“Entropy is the process in nature that tends to return all things to their original state.”
Ashes to ashes. Dust to dust. We commit….
I sit at my keyboard with a pile of photographs of my mother and father getting married surrounded by the other members of the Lancaster crew in which Dad was the rear gunner. It is weighted down with a pot of plasticine/playdoh the physio has given me to mould in my hands to help alleviate the pain of the osteo arthritis that is growing extra bone on me to the detriment of mobility, adding pain to the daily mix.
Decay is another word for entropy. A synonym even. So maybe my fascination with the decay of the sea defences is a subconscious acknowledgement of my own decay. I find so much beauty in the colour changes alone that the salt of the sea is causing to steel and concrete alike.
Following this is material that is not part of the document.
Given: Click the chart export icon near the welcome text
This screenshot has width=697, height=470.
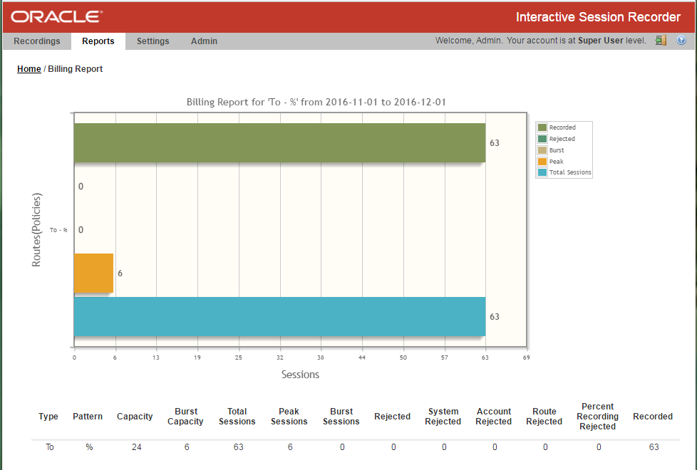Looking at the screenshot, I should [660, 41].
I can’t remember a time since I was a student when I have studied my world as much as I do now, not a time when I loved its beauty so much. I did, in the hurly burly of the world of work, allow that side of me to atrophy. Atrophy and entropy…
Yet now I am creatively awake in a way I haven’t been since an excited 18-year-old wandered into the dangerous world of art and design. I failed the medical to join the Air Force and bounced into art college. A lad from the camps, not used to civil society, always an outsider, but taken into a world of beauty and exploration of line and tone, colour, and space. A world that fed my soul and still nourishes me mentally today.
I look down the garden through my camera lens every morning, cat at my side, and wonder how that simple act can reveal such change daily, such beauty. A sense of time passing incrementally. There may be a world in a grain of sand, a universe in a flower but there is a galaxy in the morning view. Sometimes the sunrise quite takes my breath away, sometimes it is the song of the robin, occasionally the companionship of the cat, once in a while the silver light of the moon on the frosted grass.
I walk with the camera, recoding images to work from. Occasionally I make a video, perhaps just to catch the susurration of the shingle. Oft times I take a sketch book with me making notes of what the camera can’t see, mostly though my visual training and the brilliant technology of modern digital image makers, allows me to accurately record what I see to take back into the studio.
It all feeds back into the studio – either the paint splattered box at the bottom of the garden or the studio full of printed out images in the house. Both are full of colour, both still busy although the canvas and how painful it has now become stretching a canvas slow me down. Yet stretching the canvas remains an intrinsic and important part of my rituals in painting. I have tried bought pre-stretched canvases but have always been disappointed by their quality but more, disappointed in the fracture in the rituals.
Ritual forms a part of all forms of worship and painting forms a part of that process. The spiritual is helped by formalised processes that allow the mind and spirit to dominate the body. My rituals are part of my response to beauty. Rituals the allow me to immerse myself making art and to still the doubts that bedevil any artist. Michael Kidner told me ‘do two hours a day’ and he recognised that the process of doing can overcome doubt and allow work to flower, conquering those twin enemies, doubt and inertia.
Truly ‘to paint is to love again’ and to love decay is still to love life.